Another change, rather more odd, is the shift away from point deductions for wrong answers. On a multiple-choice test, a small penalty for wrong answers is a simple way to make leaving a question blank worth as much as blindly guessing the answer — but it’s also confusing and frightening to many unprepared students.

The SAT math section always struck me as rather narrow, but in a good way. It seemed focused on the math that mattered. The new math section is going to be even narrower, so that “students can study these core math areas in depth and have confidence that they will be assessed.”

To make something hard to game, you need to make it hard to prepare for at all, or you need to make it something that everyone is already well prepared for.

One change stands out as not fitting this pattern:

Each exam will include a passage drawn from the Founding Documents or the Great Global Conversation. Students read from either a founding document such as the Declaration of Independence or from the conversation they inspire in the United States and around the world, such as Lincoln’s Gettysburg Address or King’s” I Have a Dream” speech.

I expect the prepared students to be really, really prepared to discuss those documents.

Comments

  1. Dan Kurt says:

    Perhaps in time the SATs will return to being an IQ test as it once was.

    Bring back the analogies.

    Dan Kurt

    P.S. In 1958 when I took the SATs they were my ticket out of the lower middle class and into the Ivy League.

  2. Bill says:

    The move away from penalizing wrong guesses is no surprise. After all, if multiculturalism is true, there probably aren’t any (singular) correct answers anyway.

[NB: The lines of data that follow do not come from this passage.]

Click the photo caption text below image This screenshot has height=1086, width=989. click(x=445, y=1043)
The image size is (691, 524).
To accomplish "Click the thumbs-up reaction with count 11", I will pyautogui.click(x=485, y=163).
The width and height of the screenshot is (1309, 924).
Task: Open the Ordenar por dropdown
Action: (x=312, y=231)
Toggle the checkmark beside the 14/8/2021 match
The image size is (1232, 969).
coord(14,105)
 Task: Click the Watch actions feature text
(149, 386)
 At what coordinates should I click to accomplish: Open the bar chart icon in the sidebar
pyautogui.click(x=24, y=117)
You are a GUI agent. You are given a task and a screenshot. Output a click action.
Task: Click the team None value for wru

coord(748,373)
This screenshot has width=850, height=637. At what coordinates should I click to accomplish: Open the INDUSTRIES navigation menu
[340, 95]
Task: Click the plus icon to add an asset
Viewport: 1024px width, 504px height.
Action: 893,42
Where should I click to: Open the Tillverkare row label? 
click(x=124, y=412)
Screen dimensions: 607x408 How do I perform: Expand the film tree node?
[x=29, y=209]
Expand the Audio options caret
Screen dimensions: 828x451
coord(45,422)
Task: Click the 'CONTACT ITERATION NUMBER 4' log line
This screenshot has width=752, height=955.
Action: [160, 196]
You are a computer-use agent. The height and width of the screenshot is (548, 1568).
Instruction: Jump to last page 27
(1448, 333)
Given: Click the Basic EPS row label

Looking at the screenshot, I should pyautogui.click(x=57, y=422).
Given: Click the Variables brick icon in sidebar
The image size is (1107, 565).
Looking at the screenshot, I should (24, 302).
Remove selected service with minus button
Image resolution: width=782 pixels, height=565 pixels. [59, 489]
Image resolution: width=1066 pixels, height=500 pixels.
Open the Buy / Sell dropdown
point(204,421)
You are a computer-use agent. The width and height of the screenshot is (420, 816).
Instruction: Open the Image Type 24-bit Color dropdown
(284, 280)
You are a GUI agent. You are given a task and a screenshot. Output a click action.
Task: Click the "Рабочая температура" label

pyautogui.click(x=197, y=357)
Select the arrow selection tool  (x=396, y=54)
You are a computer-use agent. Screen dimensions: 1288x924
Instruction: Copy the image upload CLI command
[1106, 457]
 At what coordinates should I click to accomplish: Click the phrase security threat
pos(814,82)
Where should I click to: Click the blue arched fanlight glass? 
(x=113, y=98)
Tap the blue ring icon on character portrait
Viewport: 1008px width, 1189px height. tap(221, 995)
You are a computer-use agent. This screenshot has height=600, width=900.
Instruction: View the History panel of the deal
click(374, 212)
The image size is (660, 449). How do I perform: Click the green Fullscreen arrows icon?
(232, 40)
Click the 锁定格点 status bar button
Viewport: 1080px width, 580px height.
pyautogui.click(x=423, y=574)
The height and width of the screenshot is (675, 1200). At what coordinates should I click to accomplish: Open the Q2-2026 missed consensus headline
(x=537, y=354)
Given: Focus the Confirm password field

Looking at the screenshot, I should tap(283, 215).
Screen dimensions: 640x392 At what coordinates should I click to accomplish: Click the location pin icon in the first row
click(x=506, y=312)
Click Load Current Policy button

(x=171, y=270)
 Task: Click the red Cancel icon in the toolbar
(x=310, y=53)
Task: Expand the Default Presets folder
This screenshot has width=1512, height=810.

    One wonders, though, whether this is the right way to train (for example) doctors, engineers, scientists, etc. After all, it’s important for a doctor to KNOW whether or not he has the right dosage, it’s important for the civil engineer to know if the bridge will stand up, etc.

    As Dan says (above), maybe the SAT will once again produce a score that correlates with IQ. I doubt it. (Remember who funds colleges and university these days.) The reason is that innate ability is not as important as diversity and a cheerful acceptance of corporate workloads. The last thing corporations want is smart people inclined to question everything. What they want are prepared workers who have demonstrated their ability to work hard to complete their assignments on time no matter how much work is involved and no matter how pointless it is.